*** Text ***

Author : Trevor Noah
This book should be compulsory reading in our high schools. Starting out with how Trevor is born illegally to a mixed couple during the apartheid years, Born a Crime takes you along on the improbable journey of a young coloured boy growing up in the township to the bright lights of New York City.
I loved the simple beauty of his childhood views on race. “As a kid, I understood that people were different colours, but in my head white and black and brown were like types of chocolate. Dad was the white chocolate, mom was the dark chocolate, and I was the milk chocolate. But we were all just chocolate. I didn’t know any of it had anything to do with ‘race’. I didn’t know what race was. My mother never referred to my dad as white or to me as mixed. So when the other kids in Soweto called me ‘white’, even though I was light brown, I just thought they had their colours mixed up, like they hadn’t learned them properly.”
The reader learns the ins and outs of growing up in a matriarchal home, and the challenges of dealing with an abusive stepfather. While these are all very real issues for thousands, if not millions of South African children today, Trevor has a way of relating his anecdotes in a matter of fact tone. He is not writing for sympathy. This is simply a story of the way it was.
He highlights issues faced by millions of South African women, who work hard and then have to deal with a spouse whose financial habits threaten to undo the woman’s hard work. The reader is also left with a huge respect for Trevor’s mother, who raises him with a god-fearing fist of iron and also manages to impart practical life lessons. For example, after she marries Trevor’s stepfather, Abel, she realises that his poor financial choices are starting to impact on her.
Once Abel’s debts and his terrible business decisions started impacting my mother’s credit and her ability to support her sons, she wanted out. “I don’t have debts,” she said. “I don’t have bad credit. I’m not doing these things with you.” We were still a family and they were still traditionally married, but she divorced him in order to separate their financial affairs. She also took her name back.

*** End of Text ***

== Problems and tasks ==
(1) In the book review, what is the name of Trevor's stepfather?
(2) List the kinds of chocolate in the book review's quoted childhood passage, with the person each stands for.
(3) Reproduce the book review word for word, starting at "He highlights issues" and ending at "her name back.".
The entries that follow come from a different source than the book review.

*** Data records ***

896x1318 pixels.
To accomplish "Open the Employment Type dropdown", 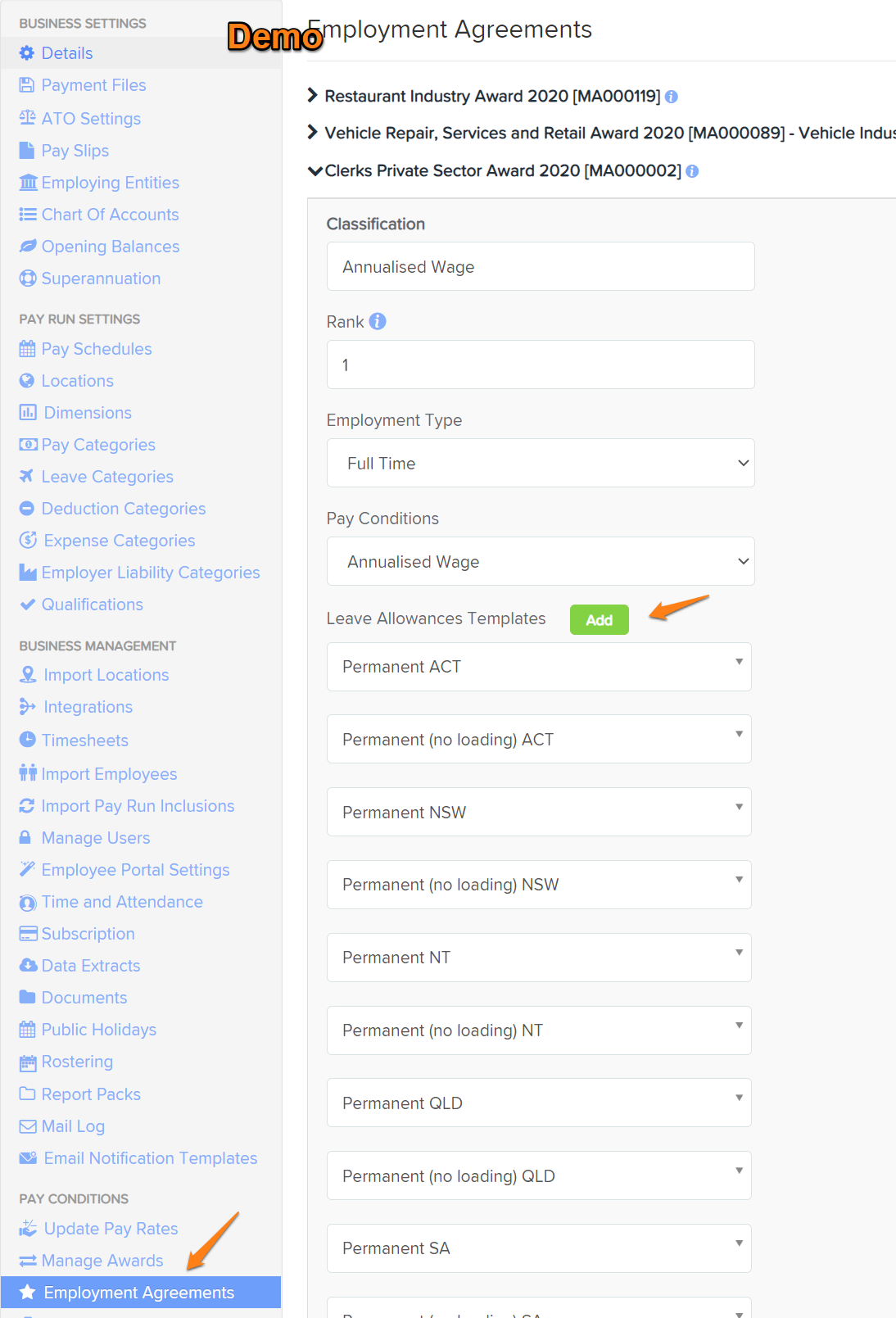I will 541,463.
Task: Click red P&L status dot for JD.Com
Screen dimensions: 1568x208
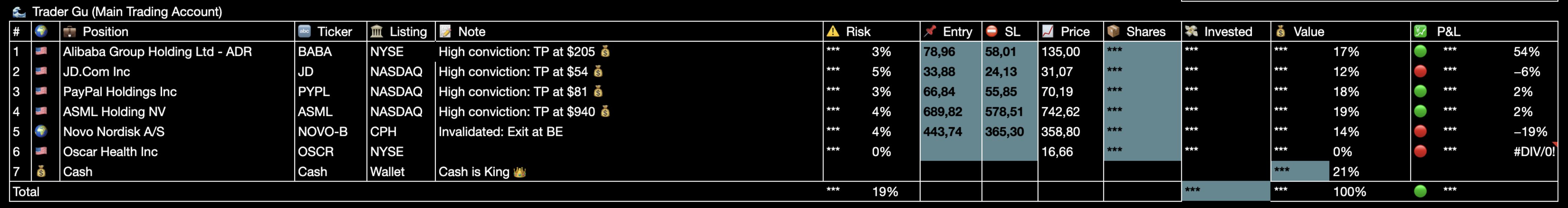Action: point(1420,71)
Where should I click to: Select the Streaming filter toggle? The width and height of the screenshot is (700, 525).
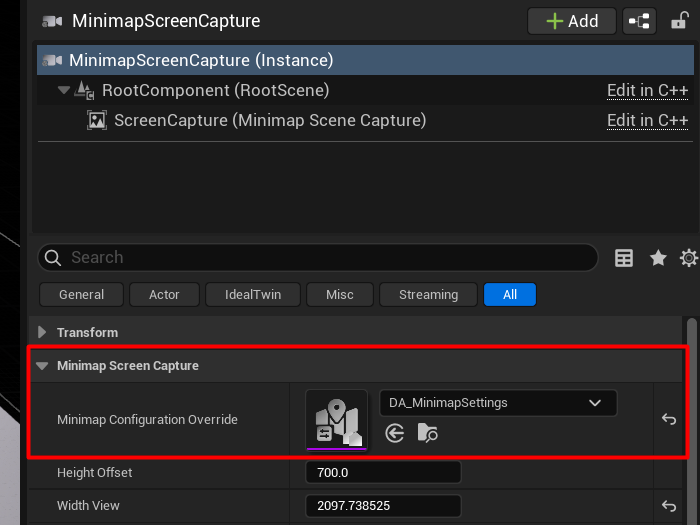tap(428, 295)
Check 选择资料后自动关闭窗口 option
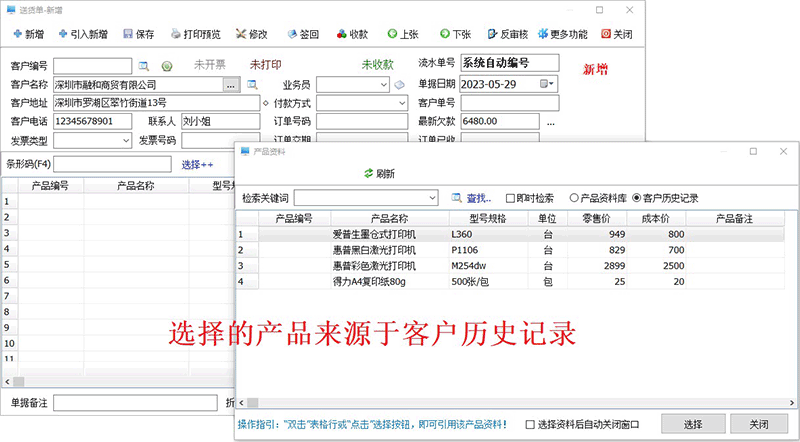800x442 pixels. (531, 424)
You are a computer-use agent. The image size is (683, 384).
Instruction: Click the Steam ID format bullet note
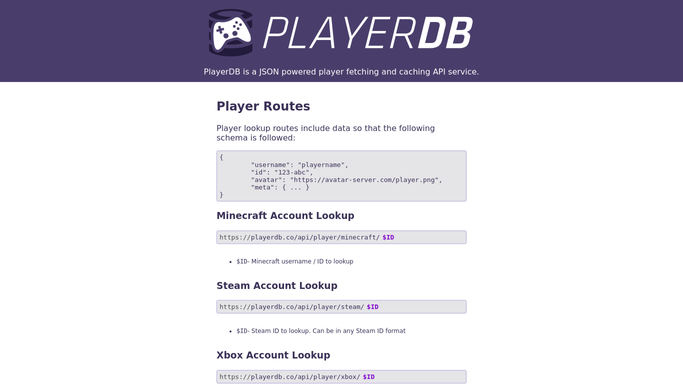[x=321, y=331]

*** End of Data records ***

== Outputs in order ==
(1) Abel

(2)
White chocolate: Dad
Dark chocolate: Mom
Milk chocolate: Trevor

(3)
He highlights issues faced by millions of South African women, who work hard and then have to deal with a spouse whose financial habits threaten to undo the woman’s hard work. The reader is also left with a huge respect for Trevor’s mother, who raises him with a god-fearing fist of iron and also manages to impart practical life lessons. For example, after she marries Trevor’s stepfather, Abel, she realises that his poor financial choices are starting to impact on her.
Once Abel’s debts and his terrible business decisions started impacting my mother’s credit and her ability to support her sons, she wanted out. “I don’t have debts,” she said. “I don’t have bad credit. I’m not doing these things with you.” We were still a family and they were still traditionally married, but she divorced him in order to separate their financial affairs. She also took her name back.